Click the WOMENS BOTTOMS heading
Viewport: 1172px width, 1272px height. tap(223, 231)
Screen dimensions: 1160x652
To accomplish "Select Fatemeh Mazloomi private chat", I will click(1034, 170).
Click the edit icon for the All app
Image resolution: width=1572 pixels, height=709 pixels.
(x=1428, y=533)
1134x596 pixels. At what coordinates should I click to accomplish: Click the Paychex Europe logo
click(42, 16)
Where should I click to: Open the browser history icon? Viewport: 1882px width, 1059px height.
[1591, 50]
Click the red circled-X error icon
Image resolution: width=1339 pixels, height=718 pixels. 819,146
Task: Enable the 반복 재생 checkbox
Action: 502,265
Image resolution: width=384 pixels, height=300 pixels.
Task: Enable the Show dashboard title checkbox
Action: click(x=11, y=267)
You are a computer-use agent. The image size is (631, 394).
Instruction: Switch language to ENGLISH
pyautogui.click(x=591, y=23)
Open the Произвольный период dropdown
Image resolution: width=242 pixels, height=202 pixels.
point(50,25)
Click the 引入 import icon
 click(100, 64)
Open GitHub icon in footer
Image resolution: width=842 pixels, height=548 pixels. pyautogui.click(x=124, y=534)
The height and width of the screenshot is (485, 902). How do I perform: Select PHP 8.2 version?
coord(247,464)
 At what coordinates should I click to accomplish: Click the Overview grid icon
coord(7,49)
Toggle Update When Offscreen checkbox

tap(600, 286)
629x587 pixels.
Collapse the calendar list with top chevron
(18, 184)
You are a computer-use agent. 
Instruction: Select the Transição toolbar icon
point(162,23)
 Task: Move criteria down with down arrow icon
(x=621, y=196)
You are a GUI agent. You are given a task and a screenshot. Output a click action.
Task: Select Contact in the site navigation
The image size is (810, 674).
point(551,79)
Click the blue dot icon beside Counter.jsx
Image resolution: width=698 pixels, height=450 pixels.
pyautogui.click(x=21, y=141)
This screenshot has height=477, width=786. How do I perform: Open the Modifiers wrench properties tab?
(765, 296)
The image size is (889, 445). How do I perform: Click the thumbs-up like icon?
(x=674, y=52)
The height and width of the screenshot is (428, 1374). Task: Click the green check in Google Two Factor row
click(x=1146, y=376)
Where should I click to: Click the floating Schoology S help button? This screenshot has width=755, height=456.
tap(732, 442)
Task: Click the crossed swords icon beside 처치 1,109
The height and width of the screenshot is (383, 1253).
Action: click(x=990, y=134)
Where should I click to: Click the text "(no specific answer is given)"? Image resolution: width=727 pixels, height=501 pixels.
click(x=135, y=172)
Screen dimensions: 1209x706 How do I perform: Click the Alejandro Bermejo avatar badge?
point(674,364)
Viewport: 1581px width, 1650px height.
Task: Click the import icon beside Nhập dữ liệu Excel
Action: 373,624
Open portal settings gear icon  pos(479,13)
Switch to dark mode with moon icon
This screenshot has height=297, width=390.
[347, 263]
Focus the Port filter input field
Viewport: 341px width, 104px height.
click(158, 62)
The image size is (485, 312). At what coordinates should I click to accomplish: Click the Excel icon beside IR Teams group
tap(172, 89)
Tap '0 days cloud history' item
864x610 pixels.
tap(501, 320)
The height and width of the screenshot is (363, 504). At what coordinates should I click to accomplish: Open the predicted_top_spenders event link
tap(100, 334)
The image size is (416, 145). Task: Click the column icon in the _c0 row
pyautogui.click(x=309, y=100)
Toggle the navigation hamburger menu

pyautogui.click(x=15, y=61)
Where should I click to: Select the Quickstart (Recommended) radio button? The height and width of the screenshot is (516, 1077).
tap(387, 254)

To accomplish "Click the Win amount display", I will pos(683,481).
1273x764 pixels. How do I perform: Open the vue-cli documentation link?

○ ○ ○

• [Goal]:
Repeat the material above line for line, reproducing every line without alteration.

• [Answer to the task]:
Click the WOMENS BOTTOMS heading
Viewport: 1172px width, 1272px height. tap(223, 231)
Screen dimensions: 1160x652
To accomplish "Select Fatemeh Mazloomi private chat", I will click(1034, 170).
Click the edit icon for the All app
Image resolution: width=1572 pixels, height=709 pixels.
(x=1428, y=533)
1134x596 pixels. At what coordinates should I click to accomplish: Click the Paychex Europe logo
click(42, 16)
Where should I click to: Open the browser history icon? Viewport: 1882px width, 1059px height.
[1591, 50]
Click the red circled-X error icon
Image resolution: width=1339 pixels, height=718 pixels. 819,146
Task: Enable the 반복 재생 checkbox
Action: 502,265
Image resolution: width=384 pixels, height=300 pixels.
Task: Enable the Show dashboard title checkbox
Action: click(x=11, y=267)
You are a computer-use agent. The image size is (631, 394).
Instruction: Switch language to ENGLISH
pyautogui.click(x=591, y=23)
Open the Произвольный период dropdown
Image resolution: width=242 pixels, height=202 pixels.
point(50,25)
Click the 引入 import icon
 click(100, 64)
Open GitHub icon in footer
Image resolution: width=842 pixels, height=548 pixels. pyautogui.click(x=124, y=534)
The height and width of the screenshot is (485, 902). How do I perform: Select PHP 8.2 version?
coord(247,464)
 At what coordinates should I click to accomplish: Click the Overview grid icon
coord(7,49)
Toggle Update When Offscreen checkbox

tap(600, 286)
629x587 pixels.
Collapse the calendar list with top chevron
(18, 184)
You are a computer-use agent. 
Instruction: Select the Transição toolbar icon
point(162,23)
 Task: Move criteria down with down arrow icon
(x=621, y=196)
You are a GUI agent. You are given a task and a screenshot. Output a click action.
Task: Select Contact in the site navigation
The image size is (810, 674).
point(551,79)
Click the blue dot icon beside Counter.jsx
Image resolution: width=698 pixels, height=450 pixels.
pyautogui.click(x=21, y=141)
This screenshot has height=477, width=786. How do I perform: Open the Modifiers wrench properties tab?
(765, 296)
The image size is (889, 445). How do I perform: Click the thumbs-up like icon?
(x=674, y=52)
The height and width of the screenshot is (428, 1374). Task: Click the green check in Google Two Factor row
click(x=1146, y=376)
Where should I click to: Click the floating Schoology S help button? This screenshot has width=755, height=456.
tap(732, 442)
Task: Click the crossed swords icon beside 처치 1,109
The height and width of the screenshot is (383, 1253).
Action: click(x=990, y=134)
Where should I click to: Click the text "(no specific answer is given)"? Image resolution: width=727 pixels, height=501 pixels.
click(x=135, y=172)
Screen dimensions: 1209x706 How do I perform: Click the Alejandro Bermejo avatar badge?
point(674,364)
Viewport: 1581px width, 1650px height.
Task: Click the import icon beside Nhập dữ liệu Excel
Action: 373,624
Open portal settings gear icon  pos(479,13)
Switch to dark mode with moon icon
This screenshot has height=297, width=390.
[347, 263]
Focus the Port filter input field
Viewport: 341px width, 104px height.
click(158, 62)
The image size is (485, 312). At what coordinates should I click to accomplish: Click the Excel icon beside IR Teams group
tap(172, 89)
Tap '0 days cloud history' item
864x610 pixels.
tap(501, 320)
The height and width of the screenshot is (363, 504). At what coordinates should I click to accomplish: Open the predicted_top_spenders event link
tap(100, 334)
The image size is (416, 145). Task: Click the column icon in the _c0 row
pyautogui.click(x=309, y=100)
Toggle the navigation hamburger menu

pyautogui.click(x=15, y=61)
Where should I click to: Select the Quickstart (Recommended) radio button? The height and width of the screenshot is (516, 1077).
tap(387, 254)

To accomplish "Click the Win amount display", I will pos(683,481).
1273x764 pixels. How do I perform: Open the vue-cli documentation link?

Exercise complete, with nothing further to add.